* _Extracted text_:

Ronnie Jackson Withdraws From Consideration to Lead Veteran Affairs
Rear Adm.(Dr) Ronnie Jackson has withdrawn his name for consideration to become the next Secretary of the Department of Veterans Affairs.
Rear Adm. Ronny Jackson, President Trump’s embattled nominee to lead the Department of Veterans Affairs, has withdrawn from consideration for the post amid allegations he had fostered a hostile work environment and behaved improperly while serving as the top doctor leading the White House medical unit.
In a statement Thursday morning, Jackson said, “Going into this process, I expected tough questions about how to best care for our veterans, but I did not expect to have to dignify baseless and anonymous attacks on my character and integrity.”
Jackson, who has been serving in his role as Director of White House Medical Unit since 2006, was appointed physician to the President by then-President Barack Obama and retained by President Trump. But his appointment to head the second largest department of the federal government raised eyebrows from the start:
More from NPR:
Jackson’s initial nomination came as a surprise to many when the president announced his pick last month to lead the VA after the departure of Veterans Affairs Secretary David Shulkin, who had been confirmed with unanimous bipartisan support in the Senate.
While previous presidents had praised Jackson’s medical care, almost immediately questions arose as to whether or not he had the managerial experience to oversee a massive health care operation of 370,000 employees that serves more than nine million veterans and has a budget of nearly $200 billion.
“Admiral Jackson is highly trained and qualified and as a service member himself, he has seen firsthand the tremendous sacrifice our veterans make and has a deep appreciation for the debt our great country owes them,” Trump said in announcing his nomination.

* _Work item_: Reproduce the part of the article on the Veterans Affairs nomination starting with "While previous presidents" and going on through "announcing his nomination.".

Collected data entries
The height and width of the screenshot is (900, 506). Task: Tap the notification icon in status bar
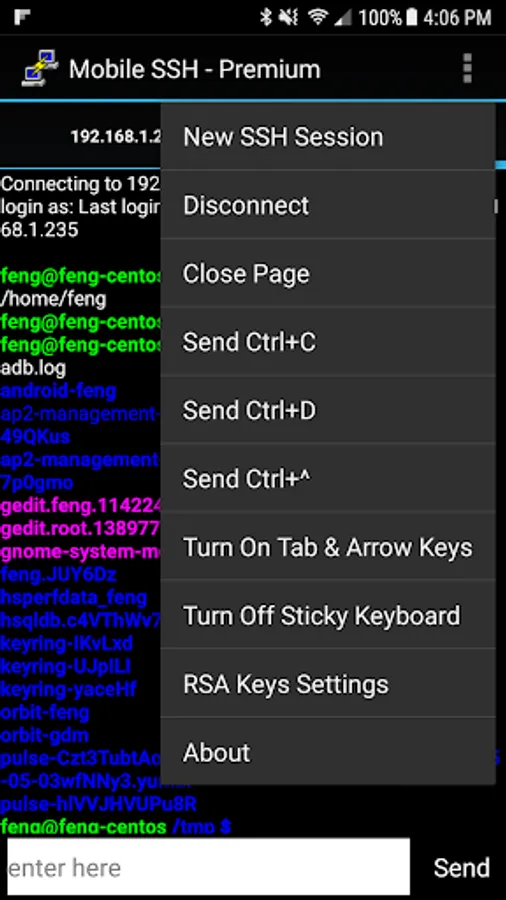pos(22,17)
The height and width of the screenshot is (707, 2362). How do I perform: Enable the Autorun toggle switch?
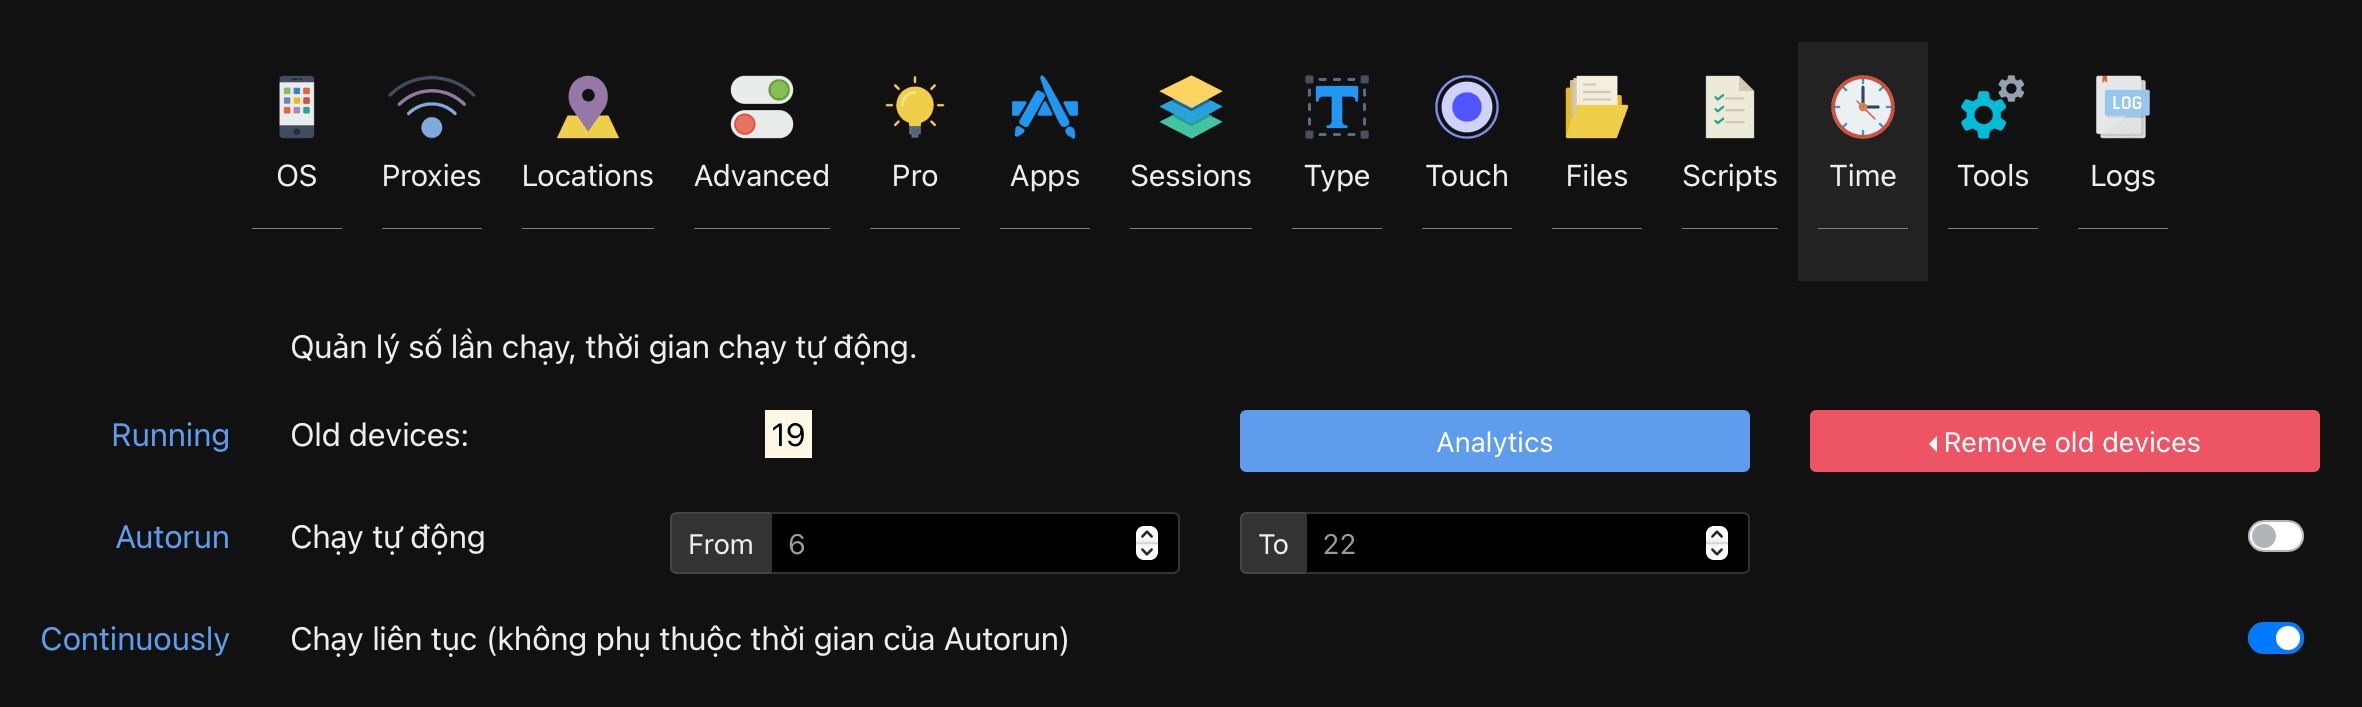coord(2276,537)
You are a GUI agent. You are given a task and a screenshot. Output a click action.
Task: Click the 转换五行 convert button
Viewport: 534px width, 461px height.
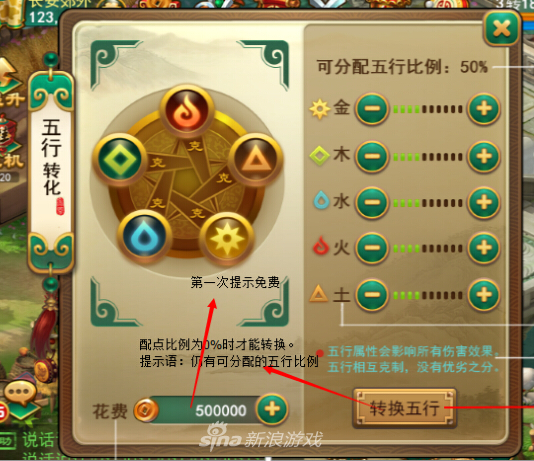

* _Answer below_:
While previous presidents had praised Jackson’s medical care, almost immediately questions arose as to whether or not he had the managerial experience to oversee a massive health care operation of 370,000 employees that serves more than nine million veterans and has a budget of nearly $200 billion.
“Admiral Jackson is highly trained and qualified and as a service member himself, he has seen firsthand the tremendous sacrifice our veterans make and has a deep appreciation for the debt our great country owes them,” Trump said in announcing his nomination.